LAURA: Ruth is a totally intriguing character. She can describe her memories, feelings and hopes with such clarity, but she still lacks some emotional self awareness. She doesn’t know her life is lacking anything at the beginning of the play. She is respected, has lots of famous friends, and a rich, rewarding career, but I think she is also profoundly lonely. She doesn’t have anyone in her life important enough to answer the phone for.
She tells us that she looked for the special student in each class, but none of her previous relationships approached the depth of connection she finds with Lisa. In Ruth’s heart, I don’t think Lisa is just her protege; she’s her beloved daughter, with all the beautiful complicated mess of love, guilt, envy and longing that implies.
I think Ruth’s need for deep connection is driven by her recognition of mortality. The Ruth who ends this play is not the strong artist and teacher we meet in the beginning. She needs Lisa’s friendship almost desperately, which makes what she views as Lisa’s betrayal hurt even more.
Q. Ruth does talk on a couple of occasions about her relationship with Delmore Schwartz, but one has the sense that there’s so much being held back.

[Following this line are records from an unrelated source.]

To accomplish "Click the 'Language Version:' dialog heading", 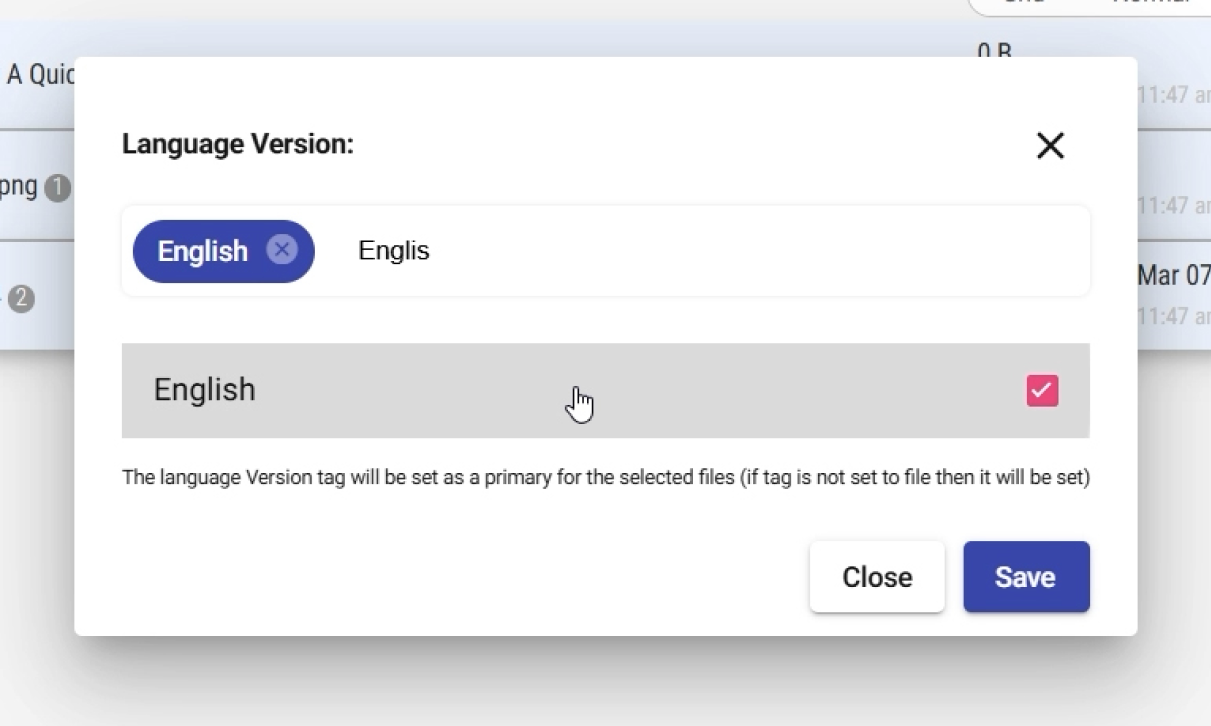I will click(x=238, y=144).
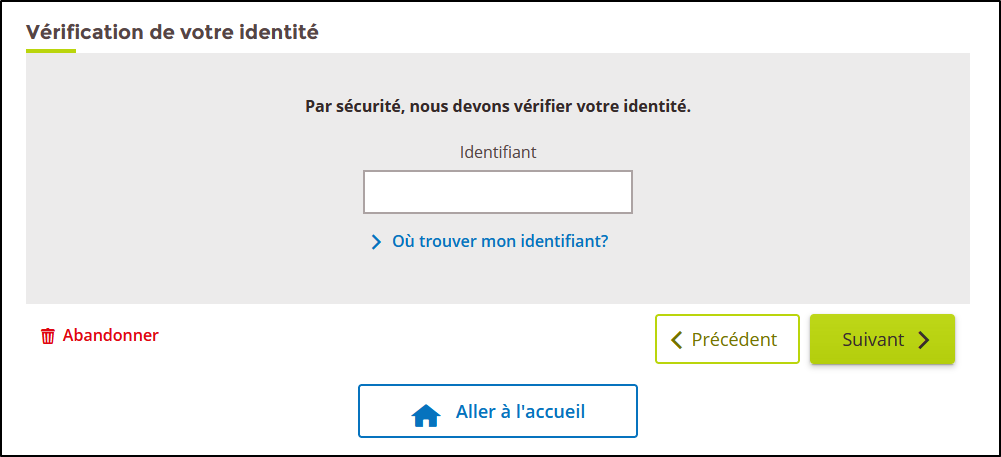Click the word Suivant inside the green button
Screen dimensions: 1001x457
873,340
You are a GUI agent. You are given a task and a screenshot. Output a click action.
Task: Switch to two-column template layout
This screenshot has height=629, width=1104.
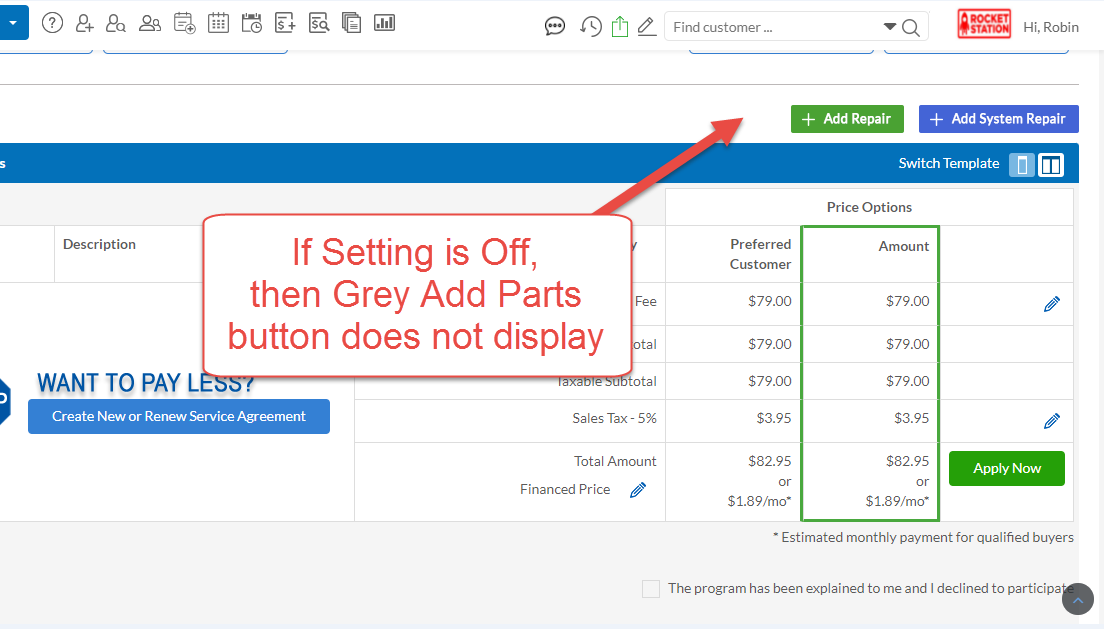1051,165

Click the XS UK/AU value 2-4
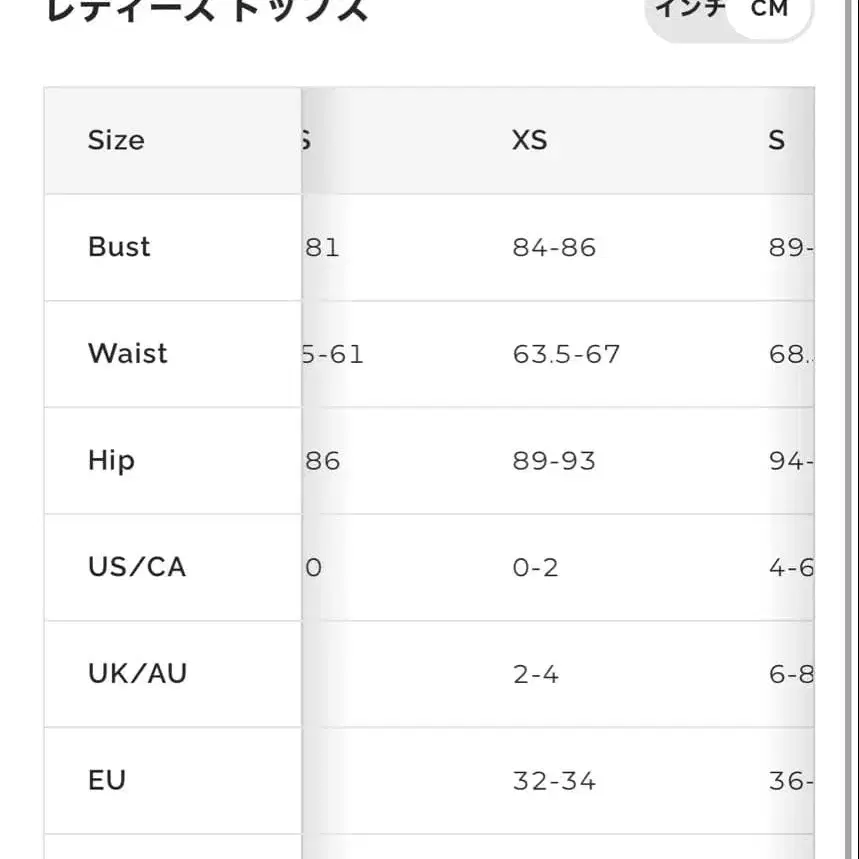coord(536,674)
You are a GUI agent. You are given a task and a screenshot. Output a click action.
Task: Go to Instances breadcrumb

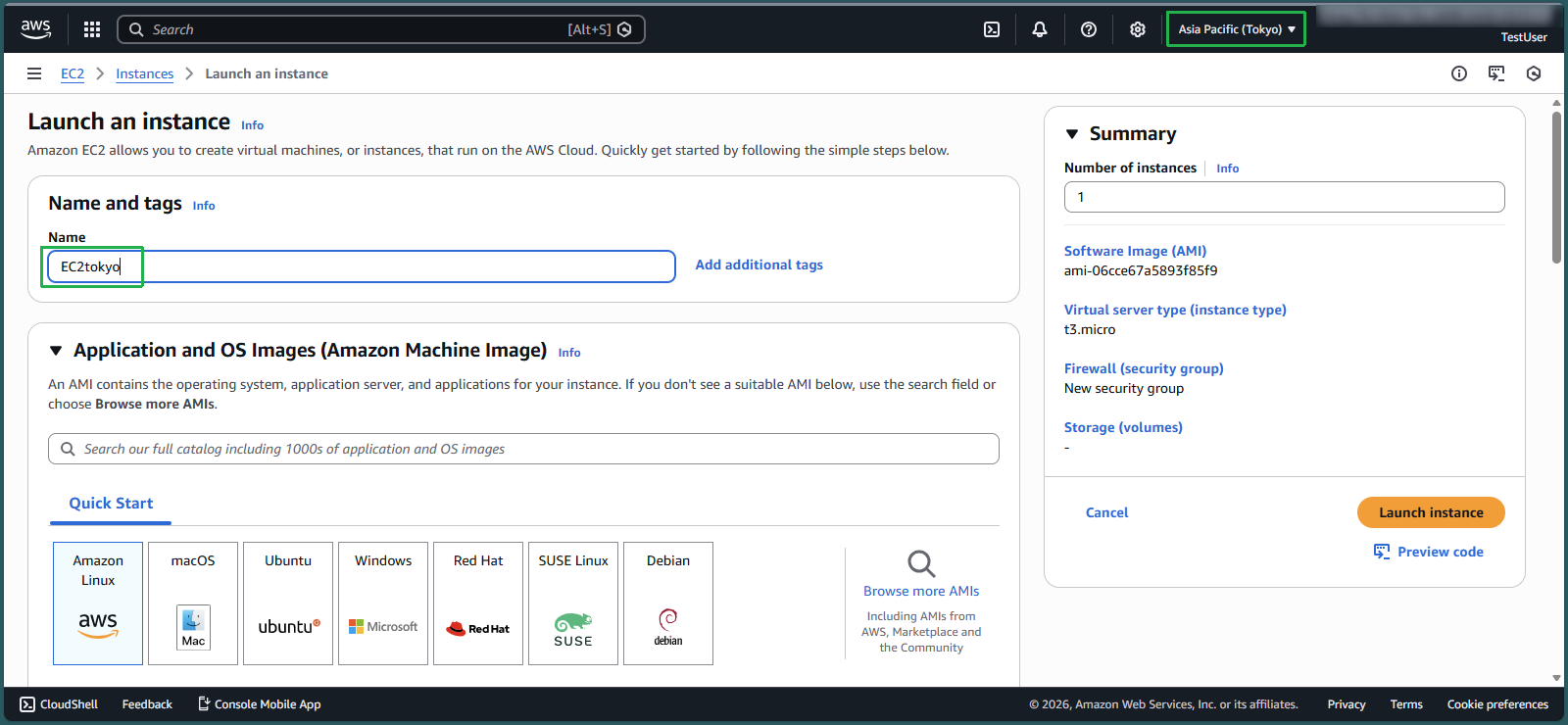pos(144,73)
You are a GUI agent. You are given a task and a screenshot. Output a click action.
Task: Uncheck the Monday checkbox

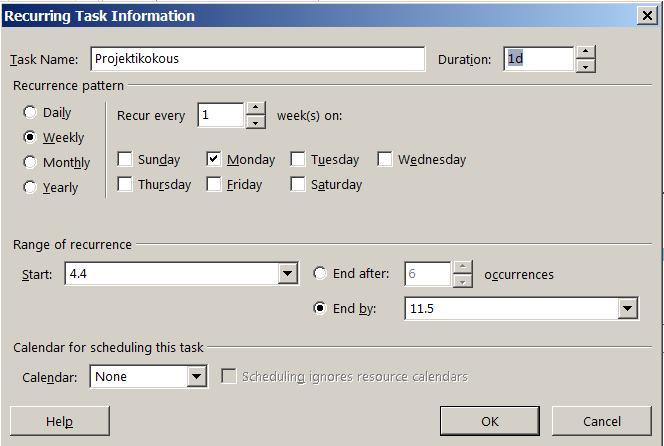tap(214, 159)
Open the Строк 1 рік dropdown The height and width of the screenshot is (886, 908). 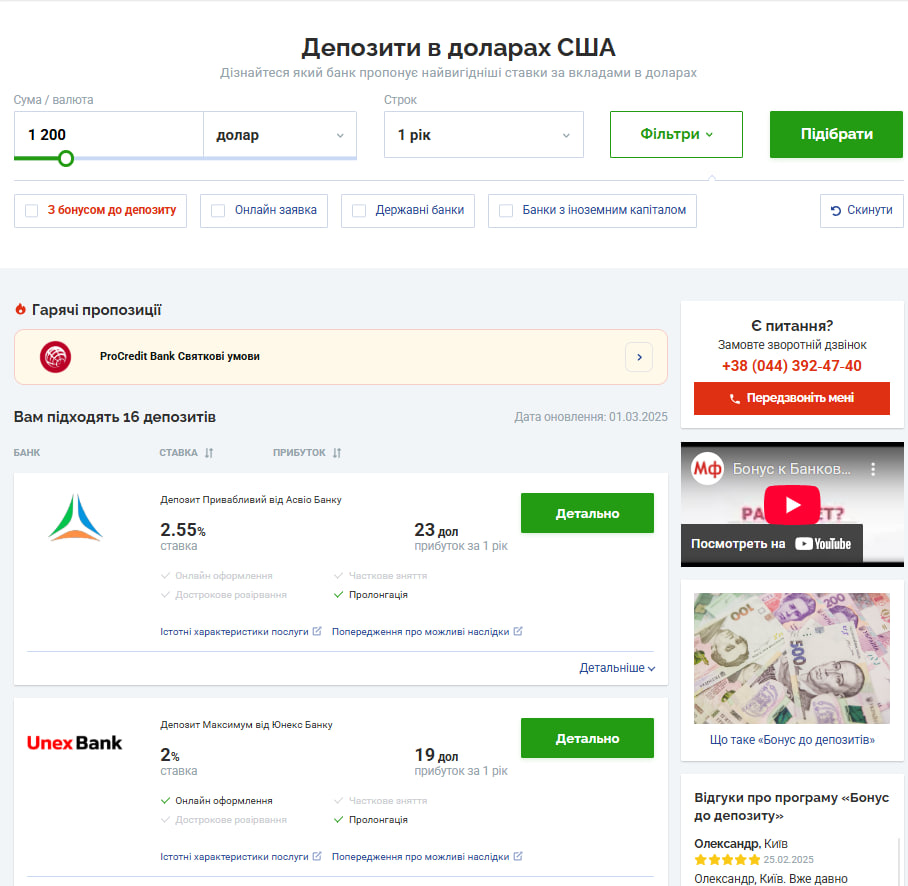(x=484, y=135)
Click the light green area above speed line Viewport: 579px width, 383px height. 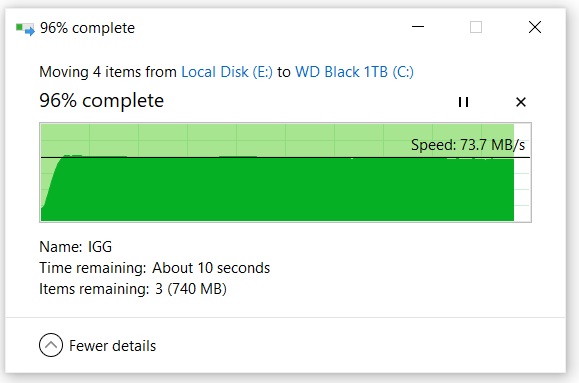click(x=222, y=140)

Is it important for you, as an actor, to fill in those gaps in your own mind? Do you know more about that relationship now than what Margulies gives us?
LAURA: I am thinking back to my young loves, and realizing I don’t remember them that well! When we reminisce, there are the real memories, but there are also the stories we have told ourselves about our past. After 30 years, the stories might be ascendant . . . especially for a consummate storyteller like Ruth. I also tend to agree with Lisa, that a young, naive Ruth might not have really understood her own relationship with Delmore. Ruth saw him as a tragic hero. Is she holding back, or has she just unconsciously edited through the years to make the best story? So I guess the answer is no, I’m not adding to the character background Ruth gives me—just examining it carefully. After all, what matters isn’t what actually happened, it’s what Ruth believes.
Q. This play is set in the 1990s, and it’s interesting to me that some of the topical stuff in it is still relevant now. We’re still talking about Woody Allen, for instance. Do you think this relationship would work out differently if Ruth and Lisa were meeting each other for the first time in 2018, instead of in 1990?
LAURA: I totally remember that shocking Time magazine article about Woody! I think our audience might feel a little differently about him in this particular Me Too moment. But back to the wider question, i think the big difference in eras is about gender. Ruth’s powerful bond with Lisa happens in part because Ruth doesn’t have children of her own—she acknowledges as much. Women who reached the top of their professions in the 1980s or 90s really did feel they needed to choose between career and motherhood. Read any feminist play of the era, and you see that struggle. That dilemma is hardly solved now, but there are more options. For instance, for women in intense careers who haven’t found the right partner, there’s way less judgement if they choose to raise a child alone. And if Ruth were 30 in 1993, she might have done just that. If she had her own child, Lisa might just have been a dear student, rather than the person she shared her deepest secrets with.